» EXERCISE GOAL
Exactly the lines from the line containing "Click help icon" through the final line of the entries below must be returned, and only those, without pictures.

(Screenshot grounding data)
--- START ---

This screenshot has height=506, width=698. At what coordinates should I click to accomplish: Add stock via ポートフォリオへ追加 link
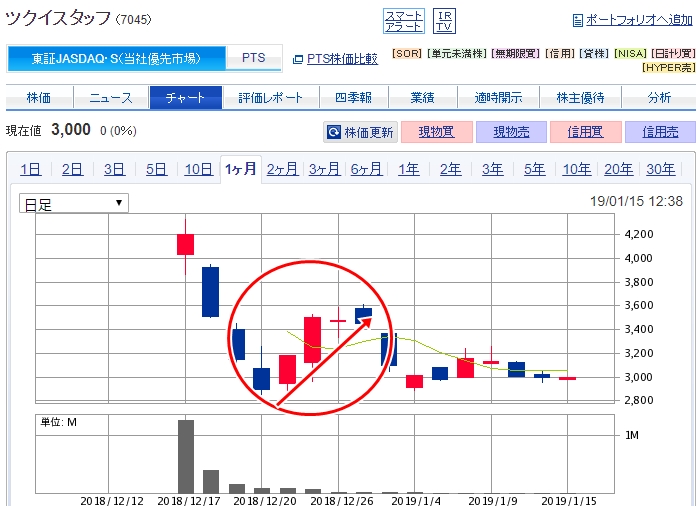point(633,20)
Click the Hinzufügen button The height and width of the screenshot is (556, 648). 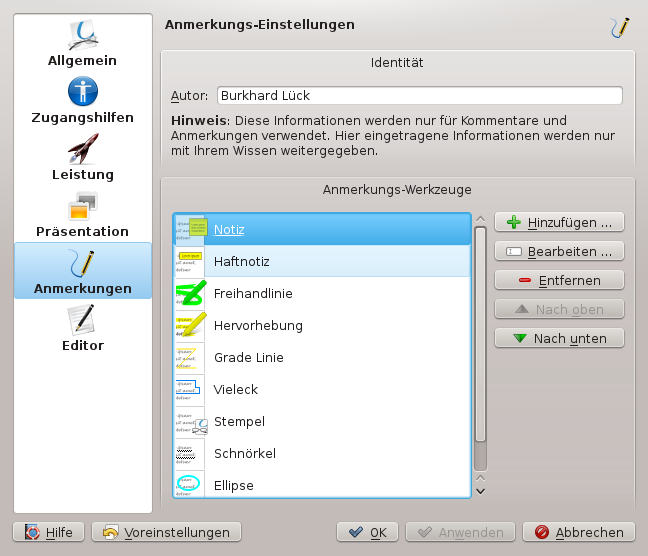pos(559,222)
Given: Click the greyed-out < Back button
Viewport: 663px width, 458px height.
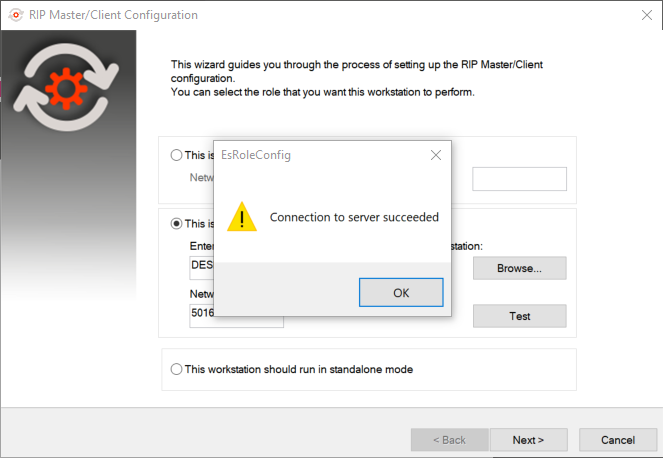Looking at the screenshot, I should click(449, 440).
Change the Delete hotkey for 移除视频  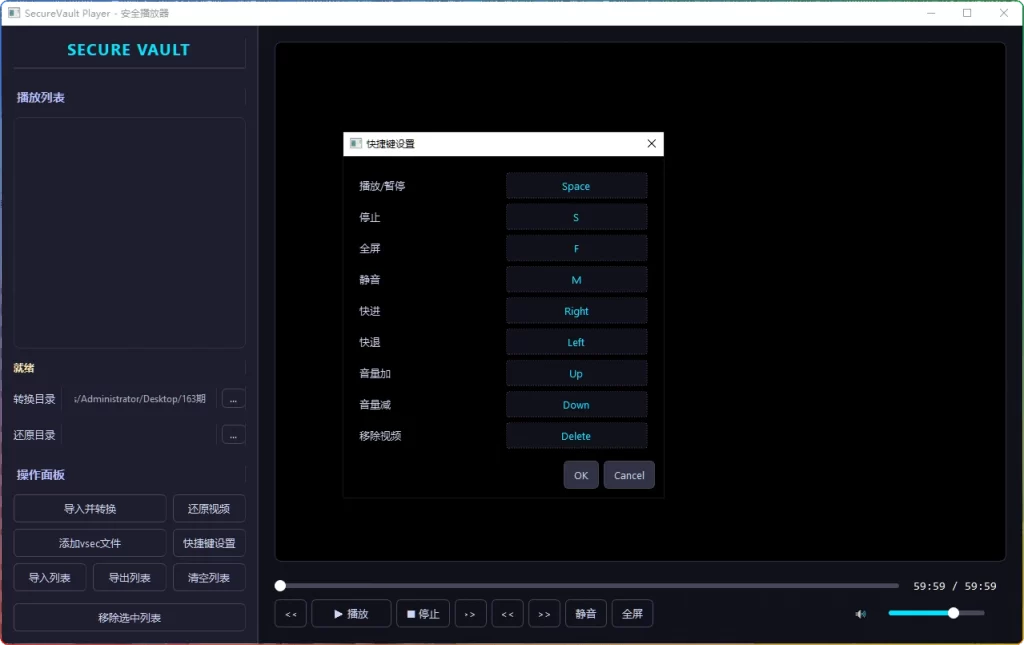[576, 435]
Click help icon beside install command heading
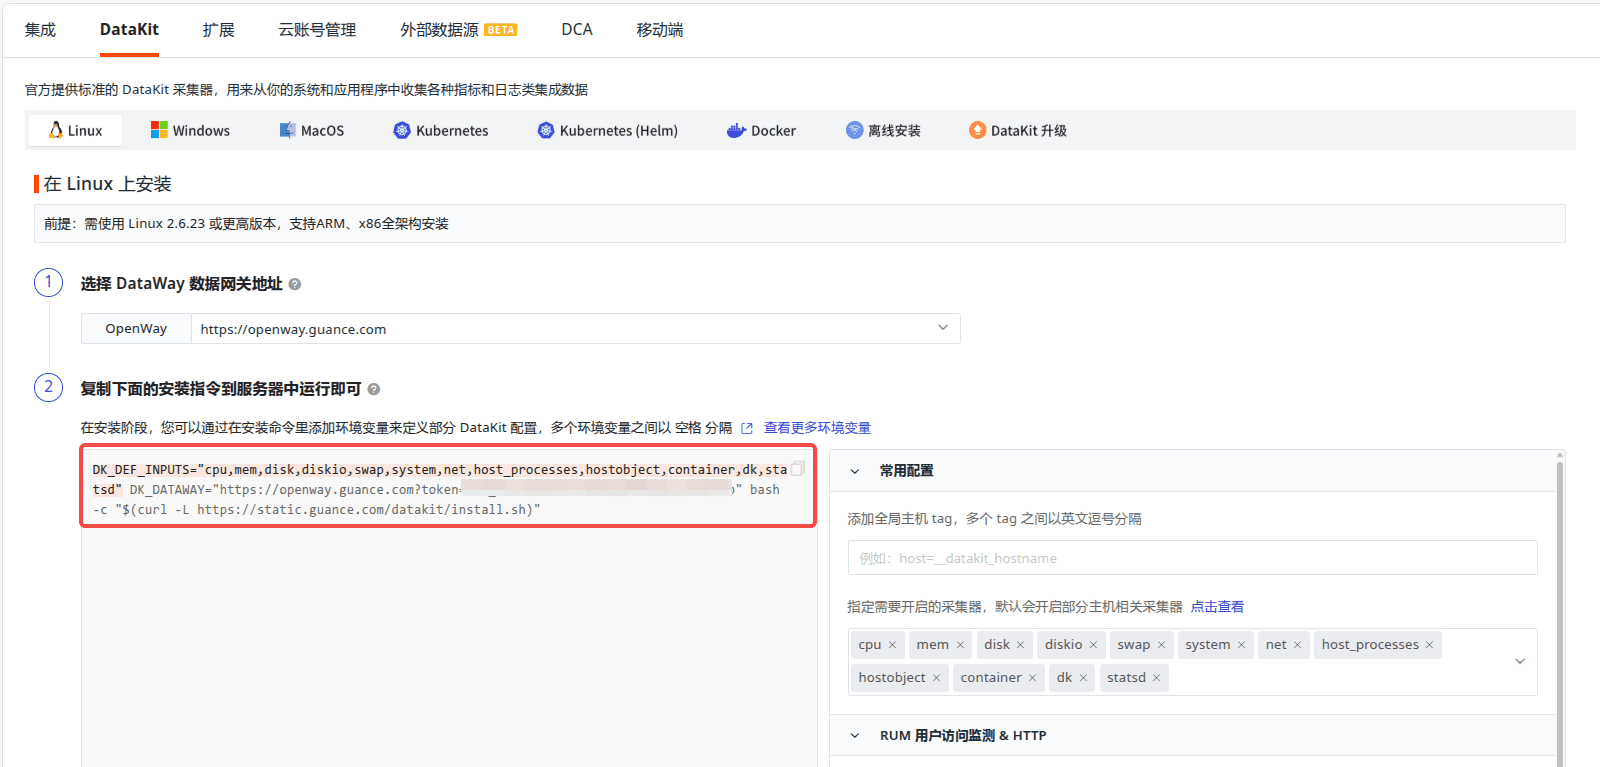 coord(374,389)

--- END ---

» EXPECTED ANSWER
Click help icon beside install command heading
 coord(374,389)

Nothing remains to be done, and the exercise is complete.